* **What you will do**: Print the stretch of the listing below from the line containing "Open three-dot menu" through the end, with both ends included. Leave the pictures out.

(Rows from a dataset for screen grounding)
********************

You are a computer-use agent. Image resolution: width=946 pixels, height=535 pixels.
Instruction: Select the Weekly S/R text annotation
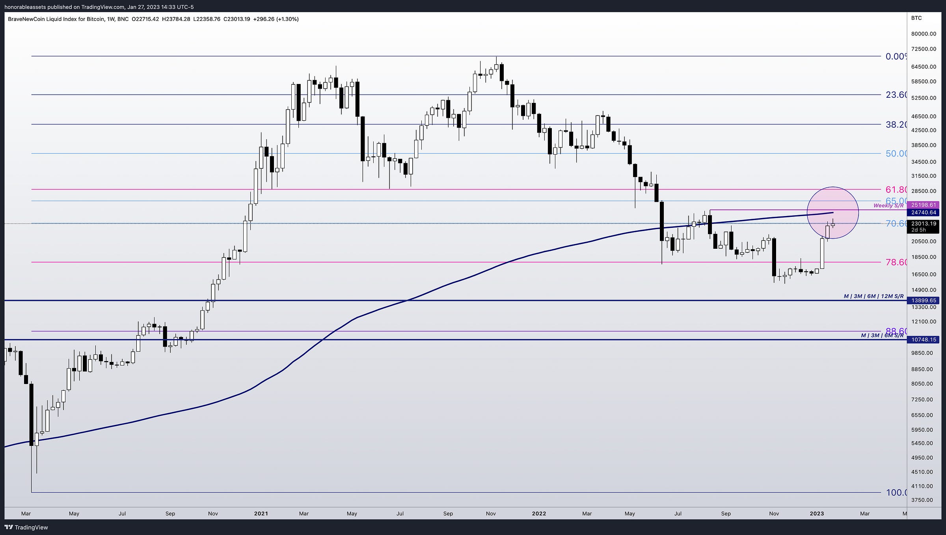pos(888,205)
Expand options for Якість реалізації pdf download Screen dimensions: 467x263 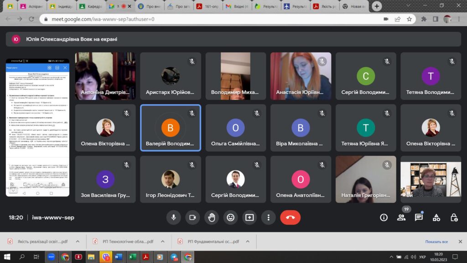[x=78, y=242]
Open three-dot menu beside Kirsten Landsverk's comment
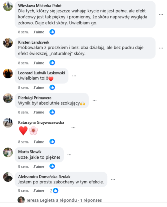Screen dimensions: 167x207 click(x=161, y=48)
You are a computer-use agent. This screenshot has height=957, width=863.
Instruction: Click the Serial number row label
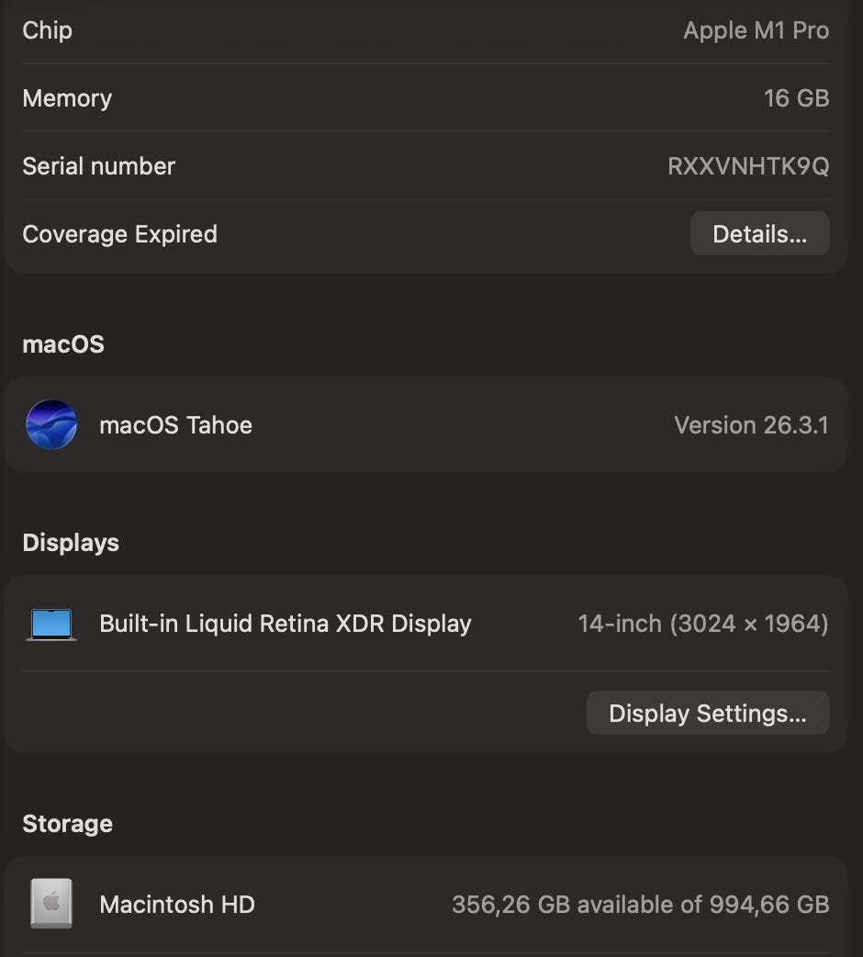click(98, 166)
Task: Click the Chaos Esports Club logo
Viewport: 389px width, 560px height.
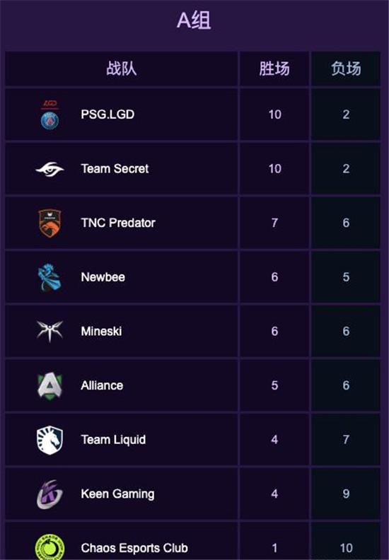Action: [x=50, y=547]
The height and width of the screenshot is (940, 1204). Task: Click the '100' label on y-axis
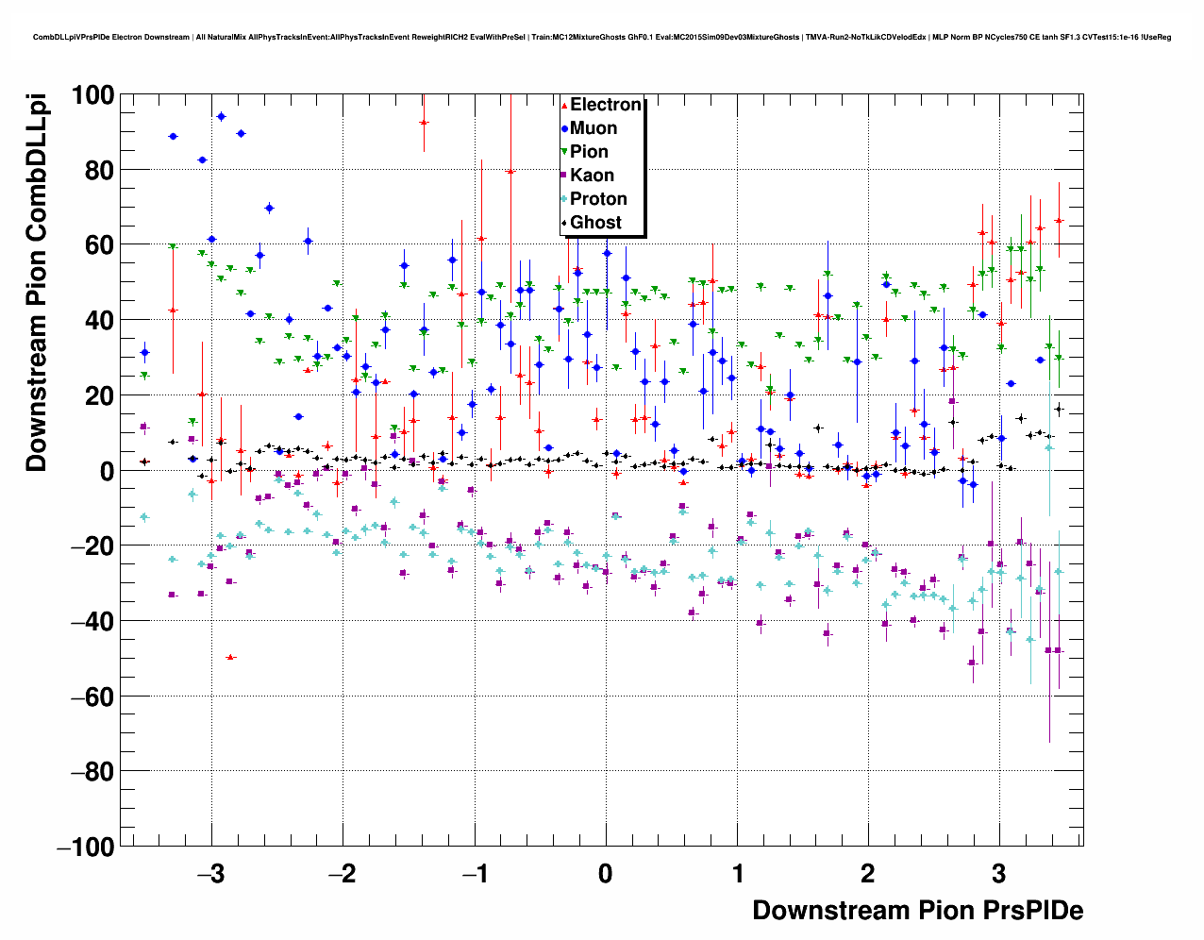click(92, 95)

********************

* **Right answer**:
Open three-dot menu beside Kirsten Landsverk's comment
Screen dimensions: 167x207 click(x=161, y=48)
You are a computer-use agent. This screenshot has height=957, width=863.
Instruction: Click the Serial number row label
click(98, 166)
Task: Click the Chaos Esports Club logo
Viewport: 389px width, 560px height.
Action: [x=50, y=547]
The height and width of the screenshot is (940, 1204). Task: Click the '100' label on y-axis
click(92, 95)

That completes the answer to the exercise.